──────── Records for the exercise ────────

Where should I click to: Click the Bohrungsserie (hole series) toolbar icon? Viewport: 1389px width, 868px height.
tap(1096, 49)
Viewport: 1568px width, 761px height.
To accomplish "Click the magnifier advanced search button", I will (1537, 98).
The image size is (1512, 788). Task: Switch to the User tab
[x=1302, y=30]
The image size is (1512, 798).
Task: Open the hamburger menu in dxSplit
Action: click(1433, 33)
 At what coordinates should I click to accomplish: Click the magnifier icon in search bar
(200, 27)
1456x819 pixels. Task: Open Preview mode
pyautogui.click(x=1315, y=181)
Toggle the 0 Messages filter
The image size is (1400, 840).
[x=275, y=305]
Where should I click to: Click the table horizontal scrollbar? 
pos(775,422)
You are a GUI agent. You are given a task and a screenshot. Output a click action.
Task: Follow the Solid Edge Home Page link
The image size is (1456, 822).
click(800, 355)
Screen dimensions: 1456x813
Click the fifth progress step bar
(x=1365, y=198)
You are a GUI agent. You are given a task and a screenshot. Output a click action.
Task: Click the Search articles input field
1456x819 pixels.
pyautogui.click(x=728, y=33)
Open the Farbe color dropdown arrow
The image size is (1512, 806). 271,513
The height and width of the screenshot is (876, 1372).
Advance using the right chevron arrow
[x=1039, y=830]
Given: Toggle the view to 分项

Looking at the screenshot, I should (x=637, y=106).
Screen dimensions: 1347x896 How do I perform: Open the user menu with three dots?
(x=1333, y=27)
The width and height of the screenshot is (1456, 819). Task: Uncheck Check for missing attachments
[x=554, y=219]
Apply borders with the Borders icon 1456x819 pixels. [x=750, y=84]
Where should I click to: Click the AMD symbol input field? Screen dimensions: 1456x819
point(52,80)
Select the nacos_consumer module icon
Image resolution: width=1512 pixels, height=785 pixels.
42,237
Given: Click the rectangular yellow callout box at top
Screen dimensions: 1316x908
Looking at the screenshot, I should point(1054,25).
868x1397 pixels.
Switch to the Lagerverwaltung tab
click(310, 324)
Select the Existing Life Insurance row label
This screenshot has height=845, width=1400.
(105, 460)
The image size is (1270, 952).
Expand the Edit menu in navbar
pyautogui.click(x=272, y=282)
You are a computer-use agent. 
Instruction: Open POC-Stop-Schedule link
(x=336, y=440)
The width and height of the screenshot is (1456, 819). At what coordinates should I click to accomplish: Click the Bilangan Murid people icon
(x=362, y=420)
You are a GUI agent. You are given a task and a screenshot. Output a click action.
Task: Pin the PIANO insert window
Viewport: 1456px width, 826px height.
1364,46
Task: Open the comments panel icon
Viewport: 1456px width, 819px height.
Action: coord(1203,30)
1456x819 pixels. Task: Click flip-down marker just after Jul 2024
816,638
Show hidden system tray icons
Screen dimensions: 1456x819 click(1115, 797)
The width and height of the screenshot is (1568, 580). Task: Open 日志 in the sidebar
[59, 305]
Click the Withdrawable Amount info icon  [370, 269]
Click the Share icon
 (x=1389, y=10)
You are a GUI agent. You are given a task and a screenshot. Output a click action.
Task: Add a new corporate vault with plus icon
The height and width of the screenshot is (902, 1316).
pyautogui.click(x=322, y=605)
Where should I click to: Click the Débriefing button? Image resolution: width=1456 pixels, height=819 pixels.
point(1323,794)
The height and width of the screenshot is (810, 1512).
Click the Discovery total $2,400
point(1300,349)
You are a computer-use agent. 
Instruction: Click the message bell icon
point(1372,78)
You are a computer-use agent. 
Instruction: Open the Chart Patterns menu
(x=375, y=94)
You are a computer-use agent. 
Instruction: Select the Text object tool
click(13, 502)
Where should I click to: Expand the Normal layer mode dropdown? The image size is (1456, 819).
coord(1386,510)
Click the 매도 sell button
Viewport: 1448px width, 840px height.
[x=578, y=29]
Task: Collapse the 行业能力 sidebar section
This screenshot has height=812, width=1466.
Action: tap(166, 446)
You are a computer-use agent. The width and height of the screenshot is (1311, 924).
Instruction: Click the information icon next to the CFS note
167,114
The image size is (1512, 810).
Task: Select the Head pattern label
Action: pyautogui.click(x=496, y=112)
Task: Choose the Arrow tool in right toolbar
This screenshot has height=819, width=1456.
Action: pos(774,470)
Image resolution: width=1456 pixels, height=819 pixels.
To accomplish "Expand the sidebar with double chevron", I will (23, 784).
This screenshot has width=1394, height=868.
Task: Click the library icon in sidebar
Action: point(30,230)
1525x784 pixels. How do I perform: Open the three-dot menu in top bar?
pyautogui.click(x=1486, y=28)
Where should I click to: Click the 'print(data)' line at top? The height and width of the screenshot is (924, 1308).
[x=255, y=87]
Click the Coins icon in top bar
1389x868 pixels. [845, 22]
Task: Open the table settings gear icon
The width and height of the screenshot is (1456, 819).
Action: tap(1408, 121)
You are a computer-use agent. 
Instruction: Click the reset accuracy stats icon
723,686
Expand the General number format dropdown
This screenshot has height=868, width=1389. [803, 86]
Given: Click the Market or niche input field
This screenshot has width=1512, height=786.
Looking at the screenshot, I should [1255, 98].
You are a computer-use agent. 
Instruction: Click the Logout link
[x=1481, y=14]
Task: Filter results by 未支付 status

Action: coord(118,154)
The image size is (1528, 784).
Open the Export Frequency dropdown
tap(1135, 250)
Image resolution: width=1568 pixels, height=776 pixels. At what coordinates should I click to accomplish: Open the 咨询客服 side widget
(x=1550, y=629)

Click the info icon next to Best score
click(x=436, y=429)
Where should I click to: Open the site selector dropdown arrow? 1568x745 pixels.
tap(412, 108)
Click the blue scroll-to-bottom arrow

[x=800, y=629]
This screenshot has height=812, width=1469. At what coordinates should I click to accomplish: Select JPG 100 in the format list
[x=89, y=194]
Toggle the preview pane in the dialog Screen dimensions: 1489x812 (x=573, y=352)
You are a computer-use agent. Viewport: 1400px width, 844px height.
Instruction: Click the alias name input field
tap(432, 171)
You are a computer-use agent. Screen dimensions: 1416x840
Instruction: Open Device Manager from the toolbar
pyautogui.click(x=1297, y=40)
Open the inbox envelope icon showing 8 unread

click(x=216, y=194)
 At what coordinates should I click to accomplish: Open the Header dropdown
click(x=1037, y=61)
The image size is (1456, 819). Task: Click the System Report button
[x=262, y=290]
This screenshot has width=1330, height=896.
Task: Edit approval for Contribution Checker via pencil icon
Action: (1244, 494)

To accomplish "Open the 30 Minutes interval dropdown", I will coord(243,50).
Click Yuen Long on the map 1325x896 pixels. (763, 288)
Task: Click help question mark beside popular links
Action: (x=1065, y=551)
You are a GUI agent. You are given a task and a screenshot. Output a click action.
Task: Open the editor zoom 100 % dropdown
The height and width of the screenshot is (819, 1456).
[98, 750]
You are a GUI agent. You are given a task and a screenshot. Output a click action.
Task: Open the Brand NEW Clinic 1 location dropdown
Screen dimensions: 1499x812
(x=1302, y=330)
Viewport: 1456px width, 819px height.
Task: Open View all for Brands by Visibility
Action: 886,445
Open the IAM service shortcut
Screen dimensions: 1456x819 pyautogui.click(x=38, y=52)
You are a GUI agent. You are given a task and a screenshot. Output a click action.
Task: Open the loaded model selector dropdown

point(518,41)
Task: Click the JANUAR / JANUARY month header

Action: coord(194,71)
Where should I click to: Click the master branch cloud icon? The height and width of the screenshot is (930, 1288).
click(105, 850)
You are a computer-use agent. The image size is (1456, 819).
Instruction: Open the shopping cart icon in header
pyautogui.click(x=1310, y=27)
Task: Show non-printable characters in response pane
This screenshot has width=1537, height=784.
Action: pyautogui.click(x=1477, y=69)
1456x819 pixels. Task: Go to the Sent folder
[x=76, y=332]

────────

Task: Could you write out all the entries word for word?

Response:
Where should I click to: Click the Bohrungsserie (hole series) toolbar icon? Viewport: 1389px width, 868px height.
tap(1096, 49)
Viewport: 1568px width, 761px height.
To accomplish "Click the magnifier advanced search button", I will (1537, 98).
The image size is (1512, 788). Task: Switch to the User tab
[x=1302, y=30]
The image size is (1512, 798).
Task: Open the hamburger menu in dxSplit
Action: click(1433, 33)
 At what coordinates should I click to accomplish: Click the magnifier icon in search bar
(200, 27)
1456x819 pixels. Task: Open Preview mode
pyautogui.click(x=1315, y=181)
Toggle the 0 Messages filter
The image size is (1400, 840).
[x=275, y=305]
Where should I click to: Click the table horizontal scrollbar? 
pos(775,422)
You are a GUI agent. You are given a task and a screenshot. Output a click action.
Task: Follow the Solid Edge Home Page link
The image size is (1456, 822).
click(800, 355)
Screen dimensions: 1456x813
Click the fifth progress step bar
(x=1365, y=198)
You are a GUI agent. You are given a task and a screenshot. Output a click action.
Task: Click the Search articles input field
1456x819 pixels.
pyautogui.click(x=728, y=33)
Open the Farbe color dropdown arrow
The image size is (1512, 806). 271,513
The height and width of the screenshot is (876, 1372).
Advance using the right chevron arrow
[x=1039, y=830]
Given: Toggle the view to 分项

Looking at the screenshot, I should (x=637, y=106).
Screen dimensions: 1347x896 How do I perform: Open the user menu with three dots?
(x=1333, y=27)
The width and height of the screenshot is (1456, 819). Task: Uncheck Check for missing attachments
[x=554, y=219]
Apply borders with the Borders icon 1456x819 pixels. [x=750, y=84]
Where should I click to: Click the AMD symbol input field? Screen dimensions: 1456x819
point(52,80)
Select the nacos_consumer module icon
Image resolution: width=1512 pixels, height=785 pixels.
42,237
Given: Click the rectangular yellow callout box at top
Screen dimensions: 1316x908
Looking at the screenshot, I should point(1054,25).
868x1397 pixels.
Switch to the Lagerverwaltung tab
click(310, 324)
Select the Existing Life Insurance row label
This screenshot has height=845, width=1400.
(105, 460)
The image size is (1270, 952).
Expand the Edit menu in navbar
pyautogui.click(x=272, y=282)
You are a computer-use agent. 
Instruction: Open POC-Stop-Schedule link
(x=336, y=440)
The width and height of the screenshot is (1456, 819). At what coordinates should I click to accomplish: Click the Bilangan Murid people icon
(x=362, y=420)
You are a GUI agent. You are given a task and a screenshot. Output a click action.
Task: Pin the PIANO insert window
Viewport: 1456px width, 826px height.
1364,46
Task: Open the comments panel icon
Viewport: 1456px width, 819px height.
Action: coord(1203,30)
1456x819 pixels. Task: Click flip-down marker just after Jul 2024
816,638
Show hidden system tray icons
Screen dimensions: 1456x819 click(1115, 797)
The width and height of the screenshot is (1568, 580). Task: Open 日志 in the sidebar
[59, 305]
Click the Withdrawable Amount info icon  [370, 269]
Click the Share icon
 (x=1389, y=10)
You are a GUI agent. You are given a task and a screenshot. Output a click action.
Task: Add a new corporate vault with plus icon
The height and width of the screenshot is (902, 1316).
pyautogui.click(x=322, y=605)
Where should I click to: Click the Débriefing button? Image resolution: width=1456 pixels, height=819 pixels.
point(1323,794)
The height and width of the screenshot is (810, 1512).
Click the Discovery total $2,400
point(1300,349)
You are a computer-use agent. 
Instruction: Click the message bell icon
point(1372,78)
You are a computer-use agent. 
Instruction: Open the Chart Patterns menu
(x=375, y=94)
You are a computer-use agent. 
Instruction: Select the Text object tool
click(13, 502)
Where should I click to: Expand the Normal layer mode dropdown? The image size is (1456, 819).
coord(1386,510)
Click the 매도 sell button
Viewport: 1448px width, 840px height.
[x=578, y=29]
Task: Collapse the 行业能力 sidebar section
This screenshot has height=812, width=1466.
Action: tap(166, 446)
You are a computer-use agent. The width and height of the screenshot is (1311, 924).
Instruction: Click the information icon next to the CFS note
167,114
The image size is (1512, 810).
Task: Select the Head pattern label
Action: pyautogui.click(x=496, y=112)
Task: Choose the Arrow tool in right toolbar
This screenshot has height=819, width=1456.
Action: pos(774,470)
Image resolution: width=1456 pixels, height=819 pixels.
To accomplish "Expand the sidebar with double chevron", I will (23, 784).
This screenshot has width=1394, height=868.
Task: Click the library icon in sidebar
Action: point(30,230)
1525x784 pixels. How do I perform: Open the three-dot menu in top bar?
pyautogui.click(x=1486, y=28)
Where should I click to: Click the 'print(data)' line at top? The height and width of the screenshot is (924, 1308).
[x=255, y=87]
Click the Coins icon in top bar
1389x868 pixels. [845, 22]
Task: Open the table settings gear icon
The width and height of the screenshot is (1456, 819).
Action: tap(1408, 121)
You are a computer-use agent. 
Instruction: Click the reset accuracy stats icon
723,686
Expand the General number format dropdown
This screenshot has height=868, width=1389. [803, 86]
Given: Click the Market or niche input field
This screenshot has width=1512, height=786.
Looking at the screenshot, I should [1255, 98].
You are a computer-use agent. 
Instruction: Click the Logout link
[x=1481, y=14]
Task: Filter results by 未支付 status

Action: coord(118,154)
The image size is (1528, 784).
Open the Export Frequency dropdown
tap(1135, 250)
Image resolution: width=1568 pixels, height=776 pixels. At what coordinates should I click to accomplish: Open the 咨询客服 side widget
(x=1550, y=629)

Click the info icon next to Best score
click(x=436, y=429)
Where should I click to: Open the site selector dropdown arrow? 1568x745 pixels.
tap(412, 108)
Click the blue scroll-to-bottom arrow

[x=800, y=629]
This screenshot has height=812, width=1469. At what coordinates should I click to accomplish: Select JPG 100 in the format list
[x=89, y=194]
Toggle the preview pane in the dialog Screen dimensions: 1489x812 (x=573, y=352)
You are a computer-use agent. Viewport: 1400px width, 844px height.
Instruction: Click the alias name input field
tap(432, 171)
You are a computer-use agent. Screen dimensions: 1416x840
Instruction: Open Device Manager from the toolbar
pyautogui.click(x=1297, y=40)
Open the inbox envelope icon showing 8 unread

click(x=216, y=194)
 At what coordinates should I click to accomplish: Open the Header dropdown
click(x=1037, y=61)
The image size is (1456, 819). Task: Click the System Report button
[x=262, y=290]
This screenshot has width=1330, height=896.
Task: Edit approval for Contribution Checker via pencil icon
Action: (1244, 494)

To accomplish "Open the 30 Minutes interval dropdown", I will coord(243,50).
Click Yuen Long on the map 1325x896 pixels. (763, 288)
Task: Click help question mark beside popular links
Action: (x=1065, y=551)
You are a GUI agent. You are given a task and a screenshot. Output a click action.
Task: Open the editor zoom 100 % dropdown
The height and width of the screenshot is (819, 1456).
[98, 750]
You are a GUI agent. You are given a task and a screenshot. Output a click action.
Task: Open the Brand NEW Clinic 1 location dropdown
Screen dimensions: 1499x812
(x=1302, y=330)
Viewport: 1456px width, 819px height.
Task: Open View all for Brands by Visibility
Action: 886,445
Open the IAM service shortcut
Screen dimensions: 1456x819 pyautogui.click(x=38, y=52)
You are a GUI agent. You are given a task and a screenshot. Output a click action.
Task: Open the loaded model selector dropdown

point(518,41)
Task: Click the JANUAR / JANUARY month header

Action: coord(194,71)
Where should I click to: Click the master branch cloud icon? The height and width of the screenshot is (930, 1288).
click(105, 850)
You are a computer-use agent. The image size is (1456, 819).
Instruction: Open the shopping cart icon in header
pyautogui.click(x=1310, y=27)
Task: Show non-printable characters in response pane
This screenshot has width=1537, height=784.
Action: pyautogui.click(x=1477, y=69)
1456x819 pixels. Task: Go to the Sent folder
[x=76, y=332]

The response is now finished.